(Task prompt):
Set down exactly the lines below, starting at the one that contains "Task: Open the 查看 view dropdown" and ending at the one that contains "You are a computer-use agent. The", with both of those lines included and nothing else.

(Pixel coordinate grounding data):
↓
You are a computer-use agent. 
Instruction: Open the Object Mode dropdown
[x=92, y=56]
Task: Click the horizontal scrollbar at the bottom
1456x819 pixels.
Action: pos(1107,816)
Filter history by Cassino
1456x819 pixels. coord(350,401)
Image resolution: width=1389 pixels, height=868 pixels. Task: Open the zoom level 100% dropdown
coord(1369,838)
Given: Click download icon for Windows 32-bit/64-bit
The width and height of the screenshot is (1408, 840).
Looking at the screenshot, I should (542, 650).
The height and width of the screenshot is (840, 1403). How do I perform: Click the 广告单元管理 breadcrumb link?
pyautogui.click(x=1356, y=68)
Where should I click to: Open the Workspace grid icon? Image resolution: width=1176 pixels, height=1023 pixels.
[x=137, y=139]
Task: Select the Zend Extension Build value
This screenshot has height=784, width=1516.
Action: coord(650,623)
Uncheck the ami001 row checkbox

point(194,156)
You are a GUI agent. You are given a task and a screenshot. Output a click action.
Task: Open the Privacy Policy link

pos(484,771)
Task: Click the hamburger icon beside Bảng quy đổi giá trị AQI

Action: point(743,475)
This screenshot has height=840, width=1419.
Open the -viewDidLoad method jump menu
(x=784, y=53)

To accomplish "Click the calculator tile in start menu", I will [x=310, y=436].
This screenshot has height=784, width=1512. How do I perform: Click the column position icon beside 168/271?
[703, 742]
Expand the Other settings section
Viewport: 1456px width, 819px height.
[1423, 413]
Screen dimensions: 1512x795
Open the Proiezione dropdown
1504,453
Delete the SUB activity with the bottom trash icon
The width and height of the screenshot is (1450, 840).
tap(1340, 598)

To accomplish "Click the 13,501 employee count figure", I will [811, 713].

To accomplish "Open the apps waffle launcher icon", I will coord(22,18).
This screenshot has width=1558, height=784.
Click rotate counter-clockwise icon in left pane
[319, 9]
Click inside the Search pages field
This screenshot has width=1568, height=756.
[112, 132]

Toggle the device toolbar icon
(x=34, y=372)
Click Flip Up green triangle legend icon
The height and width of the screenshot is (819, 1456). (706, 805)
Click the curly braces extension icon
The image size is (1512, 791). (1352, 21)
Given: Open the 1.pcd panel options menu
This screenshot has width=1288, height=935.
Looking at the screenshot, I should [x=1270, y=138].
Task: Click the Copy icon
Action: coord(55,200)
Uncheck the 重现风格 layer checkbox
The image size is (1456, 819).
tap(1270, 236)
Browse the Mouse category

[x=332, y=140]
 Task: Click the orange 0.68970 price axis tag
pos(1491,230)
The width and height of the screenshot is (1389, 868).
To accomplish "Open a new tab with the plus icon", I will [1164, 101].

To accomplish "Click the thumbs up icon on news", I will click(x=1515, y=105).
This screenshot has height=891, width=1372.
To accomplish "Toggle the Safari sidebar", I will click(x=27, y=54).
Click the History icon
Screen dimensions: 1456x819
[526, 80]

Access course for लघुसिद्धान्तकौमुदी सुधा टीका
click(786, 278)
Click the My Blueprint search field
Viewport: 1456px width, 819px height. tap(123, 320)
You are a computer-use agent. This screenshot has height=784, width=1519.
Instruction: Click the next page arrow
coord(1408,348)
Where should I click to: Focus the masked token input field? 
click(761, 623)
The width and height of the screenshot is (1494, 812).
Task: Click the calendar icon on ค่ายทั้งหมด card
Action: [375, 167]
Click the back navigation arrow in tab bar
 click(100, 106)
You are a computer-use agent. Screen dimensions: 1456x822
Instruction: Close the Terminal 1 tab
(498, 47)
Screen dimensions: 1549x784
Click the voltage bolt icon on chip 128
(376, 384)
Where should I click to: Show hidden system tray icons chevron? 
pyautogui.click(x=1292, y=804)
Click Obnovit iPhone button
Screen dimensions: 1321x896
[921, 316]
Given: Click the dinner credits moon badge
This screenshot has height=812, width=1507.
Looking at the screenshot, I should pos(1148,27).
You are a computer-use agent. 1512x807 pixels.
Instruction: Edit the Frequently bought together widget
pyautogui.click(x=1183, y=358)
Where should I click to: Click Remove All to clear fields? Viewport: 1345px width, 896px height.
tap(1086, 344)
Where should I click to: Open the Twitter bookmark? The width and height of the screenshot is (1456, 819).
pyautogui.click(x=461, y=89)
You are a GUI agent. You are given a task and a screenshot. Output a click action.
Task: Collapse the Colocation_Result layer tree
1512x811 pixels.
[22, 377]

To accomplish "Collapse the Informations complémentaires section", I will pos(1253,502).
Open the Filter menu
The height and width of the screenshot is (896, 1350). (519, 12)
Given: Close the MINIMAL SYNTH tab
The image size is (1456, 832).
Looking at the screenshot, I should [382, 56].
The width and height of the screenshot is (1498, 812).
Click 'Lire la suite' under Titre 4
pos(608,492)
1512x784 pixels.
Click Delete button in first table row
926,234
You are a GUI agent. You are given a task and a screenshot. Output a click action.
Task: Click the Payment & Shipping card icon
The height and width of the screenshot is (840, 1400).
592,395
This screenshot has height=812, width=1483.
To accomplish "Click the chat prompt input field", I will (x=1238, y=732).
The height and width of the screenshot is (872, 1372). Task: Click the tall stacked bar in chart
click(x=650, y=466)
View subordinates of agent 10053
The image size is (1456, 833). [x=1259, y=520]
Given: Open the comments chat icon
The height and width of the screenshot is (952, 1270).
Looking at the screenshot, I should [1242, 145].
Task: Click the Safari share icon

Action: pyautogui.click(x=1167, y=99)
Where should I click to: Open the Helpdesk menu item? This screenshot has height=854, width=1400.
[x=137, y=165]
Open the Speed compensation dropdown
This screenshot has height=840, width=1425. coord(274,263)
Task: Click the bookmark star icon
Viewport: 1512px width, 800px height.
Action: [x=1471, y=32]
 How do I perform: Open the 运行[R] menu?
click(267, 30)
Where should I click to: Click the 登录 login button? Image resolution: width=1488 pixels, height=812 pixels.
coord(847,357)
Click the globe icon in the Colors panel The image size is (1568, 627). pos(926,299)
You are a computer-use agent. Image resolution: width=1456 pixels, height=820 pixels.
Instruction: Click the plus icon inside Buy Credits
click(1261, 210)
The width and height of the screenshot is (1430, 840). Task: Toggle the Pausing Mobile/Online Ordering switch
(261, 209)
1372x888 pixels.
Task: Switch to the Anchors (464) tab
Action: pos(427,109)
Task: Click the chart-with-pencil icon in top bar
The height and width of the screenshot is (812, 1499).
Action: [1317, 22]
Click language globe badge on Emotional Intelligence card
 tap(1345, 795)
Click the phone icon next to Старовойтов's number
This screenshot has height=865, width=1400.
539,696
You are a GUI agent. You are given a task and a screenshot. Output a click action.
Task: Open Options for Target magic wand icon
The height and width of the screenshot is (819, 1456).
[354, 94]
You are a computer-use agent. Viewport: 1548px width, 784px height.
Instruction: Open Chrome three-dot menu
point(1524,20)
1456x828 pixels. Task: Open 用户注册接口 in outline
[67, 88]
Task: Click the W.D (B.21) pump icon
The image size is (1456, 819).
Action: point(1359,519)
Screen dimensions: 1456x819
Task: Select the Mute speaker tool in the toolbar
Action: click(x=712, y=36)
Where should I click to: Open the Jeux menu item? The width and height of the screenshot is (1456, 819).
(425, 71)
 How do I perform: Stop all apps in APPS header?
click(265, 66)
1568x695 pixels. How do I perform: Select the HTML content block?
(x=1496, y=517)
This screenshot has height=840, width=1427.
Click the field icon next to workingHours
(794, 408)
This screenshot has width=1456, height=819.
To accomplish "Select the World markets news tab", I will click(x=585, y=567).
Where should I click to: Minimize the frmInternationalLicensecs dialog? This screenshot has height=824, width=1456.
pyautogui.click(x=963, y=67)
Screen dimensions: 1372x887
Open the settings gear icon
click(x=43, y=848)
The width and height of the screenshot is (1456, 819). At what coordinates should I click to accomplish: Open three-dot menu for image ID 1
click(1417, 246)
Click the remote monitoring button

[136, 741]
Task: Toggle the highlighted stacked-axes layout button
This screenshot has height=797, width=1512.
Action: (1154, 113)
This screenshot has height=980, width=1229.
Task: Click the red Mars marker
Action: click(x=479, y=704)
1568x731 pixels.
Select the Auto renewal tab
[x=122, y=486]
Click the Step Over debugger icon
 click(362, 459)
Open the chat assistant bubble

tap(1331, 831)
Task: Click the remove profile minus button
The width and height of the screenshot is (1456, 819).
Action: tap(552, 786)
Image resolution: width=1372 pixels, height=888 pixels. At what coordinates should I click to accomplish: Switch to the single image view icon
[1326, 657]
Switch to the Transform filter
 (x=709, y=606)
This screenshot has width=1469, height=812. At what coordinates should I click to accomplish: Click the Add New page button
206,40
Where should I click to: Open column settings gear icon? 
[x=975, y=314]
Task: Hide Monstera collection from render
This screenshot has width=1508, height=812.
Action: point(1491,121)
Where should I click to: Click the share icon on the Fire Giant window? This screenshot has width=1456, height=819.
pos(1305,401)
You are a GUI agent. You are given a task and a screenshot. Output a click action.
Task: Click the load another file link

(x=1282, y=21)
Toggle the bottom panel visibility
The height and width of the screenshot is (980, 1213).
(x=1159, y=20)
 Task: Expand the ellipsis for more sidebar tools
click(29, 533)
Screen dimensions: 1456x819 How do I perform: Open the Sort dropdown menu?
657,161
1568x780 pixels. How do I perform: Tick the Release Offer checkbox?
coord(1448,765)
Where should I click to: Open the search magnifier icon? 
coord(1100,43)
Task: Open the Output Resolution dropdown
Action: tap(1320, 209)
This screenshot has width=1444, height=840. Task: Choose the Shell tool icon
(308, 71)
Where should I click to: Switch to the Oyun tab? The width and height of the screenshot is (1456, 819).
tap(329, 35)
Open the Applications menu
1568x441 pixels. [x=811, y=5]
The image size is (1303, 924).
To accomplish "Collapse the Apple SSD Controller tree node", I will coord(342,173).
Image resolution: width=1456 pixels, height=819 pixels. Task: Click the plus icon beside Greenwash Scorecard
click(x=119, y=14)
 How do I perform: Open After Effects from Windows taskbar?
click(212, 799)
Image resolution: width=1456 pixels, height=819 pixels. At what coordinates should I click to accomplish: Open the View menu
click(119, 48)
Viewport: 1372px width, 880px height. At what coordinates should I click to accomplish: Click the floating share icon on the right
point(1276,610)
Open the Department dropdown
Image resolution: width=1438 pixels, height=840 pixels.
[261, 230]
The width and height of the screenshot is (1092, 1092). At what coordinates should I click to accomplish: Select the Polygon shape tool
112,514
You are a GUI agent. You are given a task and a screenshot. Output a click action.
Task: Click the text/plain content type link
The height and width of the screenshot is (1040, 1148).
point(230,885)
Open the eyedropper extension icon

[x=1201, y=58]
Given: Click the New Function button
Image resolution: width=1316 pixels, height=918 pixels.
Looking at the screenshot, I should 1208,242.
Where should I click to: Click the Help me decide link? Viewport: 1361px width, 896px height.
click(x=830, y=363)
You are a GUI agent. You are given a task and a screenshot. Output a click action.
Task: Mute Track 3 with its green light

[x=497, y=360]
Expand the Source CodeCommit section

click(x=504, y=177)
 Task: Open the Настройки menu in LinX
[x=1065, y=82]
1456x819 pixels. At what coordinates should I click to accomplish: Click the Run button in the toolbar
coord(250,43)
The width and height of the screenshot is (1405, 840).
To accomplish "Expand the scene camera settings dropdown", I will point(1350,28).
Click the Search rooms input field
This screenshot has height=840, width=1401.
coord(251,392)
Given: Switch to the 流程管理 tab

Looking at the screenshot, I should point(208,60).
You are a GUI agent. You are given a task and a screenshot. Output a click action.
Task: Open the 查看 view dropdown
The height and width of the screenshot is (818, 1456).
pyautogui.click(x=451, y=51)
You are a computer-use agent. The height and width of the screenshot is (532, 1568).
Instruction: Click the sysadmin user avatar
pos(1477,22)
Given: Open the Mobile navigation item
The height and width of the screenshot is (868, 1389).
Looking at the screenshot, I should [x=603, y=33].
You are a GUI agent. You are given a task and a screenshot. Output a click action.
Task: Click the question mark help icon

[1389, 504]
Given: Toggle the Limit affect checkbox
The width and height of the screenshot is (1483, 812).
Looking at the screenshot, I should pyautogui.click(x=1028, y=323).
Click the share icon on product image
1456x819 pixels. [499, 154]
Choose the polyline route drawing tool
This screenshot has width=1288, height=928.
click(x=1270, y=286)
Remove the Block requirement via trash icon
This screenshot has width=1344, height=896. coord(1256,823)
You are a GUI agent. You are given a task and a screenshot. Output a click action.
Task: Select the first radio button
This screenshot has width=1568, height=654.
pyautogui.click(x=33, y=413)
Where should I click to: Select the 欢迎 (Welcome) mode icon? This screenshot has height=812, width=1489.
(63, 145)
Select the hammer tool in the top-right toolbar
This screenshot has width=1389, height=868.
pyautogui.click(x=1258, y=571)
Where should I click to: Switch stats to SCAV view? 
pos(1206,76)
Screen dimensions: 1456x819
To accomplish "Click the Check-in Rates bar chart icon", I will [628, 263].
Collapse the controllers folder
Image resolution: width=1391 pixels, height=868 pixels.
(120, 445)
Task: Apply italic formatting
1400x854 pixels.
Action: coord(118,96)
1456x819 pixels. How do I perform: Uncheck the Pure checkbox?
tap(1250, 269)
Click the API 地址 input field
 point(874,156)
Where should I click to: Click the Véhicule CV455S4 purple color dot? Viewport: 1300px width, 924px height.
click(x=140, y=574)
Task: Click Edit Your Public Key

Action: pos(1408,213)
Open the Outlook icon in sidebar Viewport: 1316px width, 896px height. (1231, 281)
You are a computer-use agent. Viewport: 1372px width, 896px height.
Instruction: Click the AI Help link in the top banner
↑
(Answer box):
Task: Open the 查看 view dropdown
The height and width of the screenshot is (818, 1456).
pyautogui.click(x=451, y=51)
You are a computer-use agent. The height and width of the screenshot is (532, 1568).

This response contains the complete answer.